The 22 year-old Thompson is averaging 10.4 points and 6.8 rebounds per game and is having a fine rookie season for a bad team. The key to this deal is the draft pick, as it projects to be in the top five come June. However, I don’t think that the Suns would want to trade Stoudemire within the division.

Sources say Oklahoma City is going after New Orleans center Tyson Chandler, with the Hornets known to be seriously interested in slicing payroll and with the Thunder capable of offering the Hornets two replacement big men with expiring contracts (Joe Smith and Chris Wilcox) as well as one of its five first-round picks in the next two drafts.

You’d like to think that the Hornets would first try to get through this season, see how far they go in the postseason and then shop Chandler closer to the draft if moving him remains their best money-saving option, since trading their interior defensive anchor — in spite of Chandler’s struggles this season — would force us to reevaluate New Orleans’ status as a contender.

The Hornets are 30-20 and currently sitting in the sixth playoff spot in the West. But keep in mind that they are only 1 1/2 games out of fourth and five games out of second. It would be a shame if they broke up the core to slash payroll, especially when the Hornets have $10.6 million coming off the books this summer in the form of Antonio Daniels and Rasual Butler’s expiring contracts.
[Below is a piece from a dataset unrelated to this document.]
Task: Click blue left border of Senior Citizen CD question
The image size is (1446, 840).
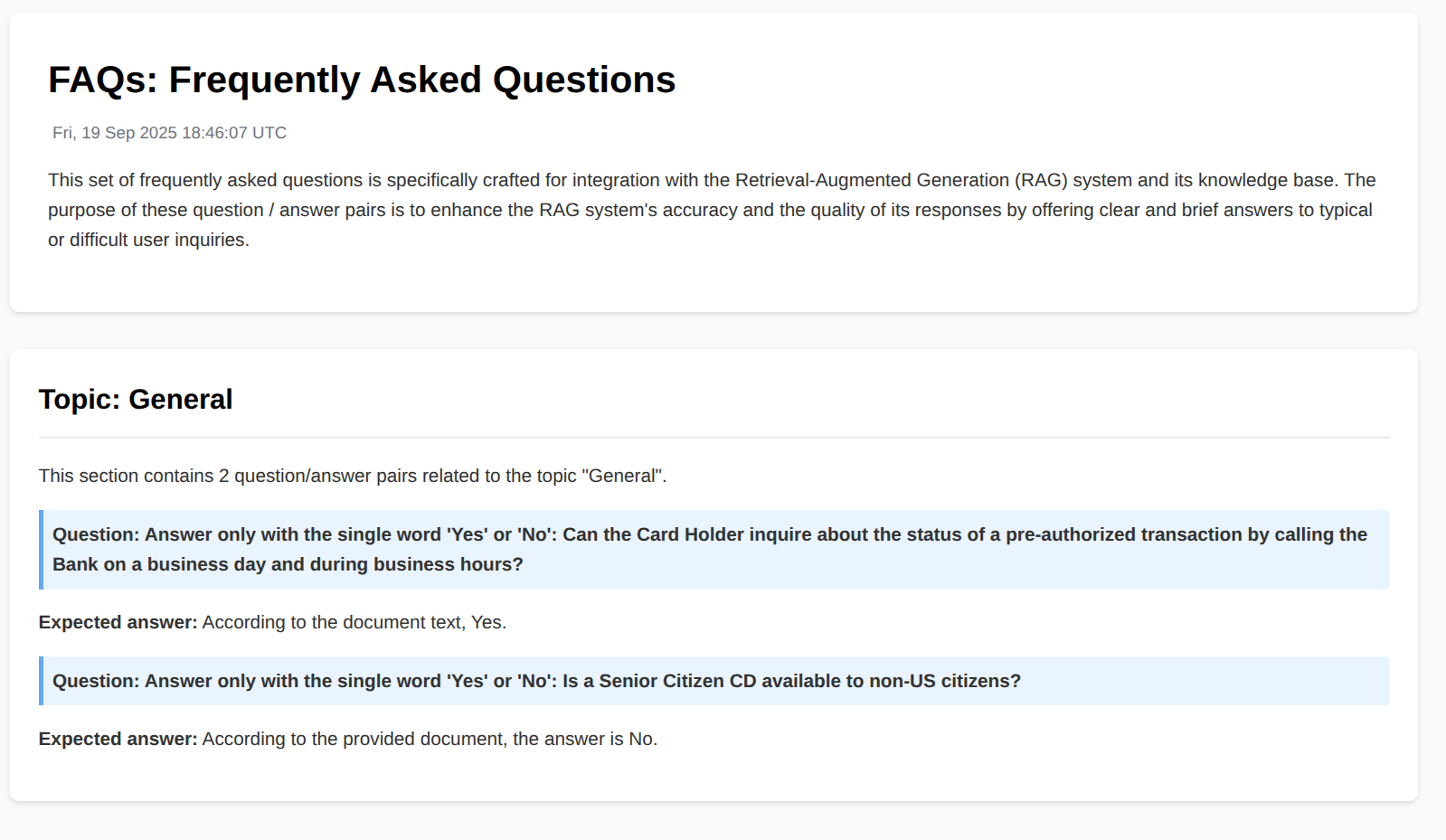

Looking at their payroll, the Hornets shouldn’t have any problem keeping this group together and still stay under the luxury tax threshold.

The problem in New Orleans is not Chandler, it’s Peja Stojakovic, as I’ve been saying all along. The Hornets made a mistake trading for him, and now that they owe him another $29.5 million over the next two seasons, they’re paying the price. His contract is untradeable and his game is degrading. That’s not a good combination.

…but the latest in circulation could furnish Portland with a new small forward and a new point guard: [Richard] Jefferson and University of Oregon-ex Luke Ridnour in exchange for Travis Outlaw, Sergio Rodriguez and Raef LaFrentz’s expiring contract.

As a Bucks fan, I’d like to see Ridnour moved to clear the way for Ramon Sessions to take over at the point, though it might be better to make that switch this summer after Sessions has been signed to an affordable contract. If they move Ridnour and Sessions blows up, it’s only going to increase his asking price. I’m lukewarm on Jefferson, but if they can get out from under his contract (via LaFrentz’s expiring deal) and get a couple of nice young players in Outlaw and Rodriguez, I’d be all for it.

Why did Miami consent to completing the long-discussed deal swapping Shawn Marion for Jermaine O’Neal nearly a week before the deadline instead of waiting a few more days to see what happens with Stoudemire?

One source close to the process says that the Heat were informed from the start that they had no shot at completing a direct Amare deal with the Suns because Phoenix did not want to bring back Marion — even for less than half a season — after last February’s emotional parting … and because Phoenix isn’t especially high on [Michael] Beasley, either.

Intuitively, this makes sense. Miami realized that it could not acquire Stoudemire, so they did the next best thing and acquired O’Neal. On the other hand, I don’t know why the Suns aren’t interested in Beasley. You’d think that he’d be a nice piece to build around, and he’ll be cheap for the next few years, but the Suns are more interested in Tyrus Thomas. Go figure.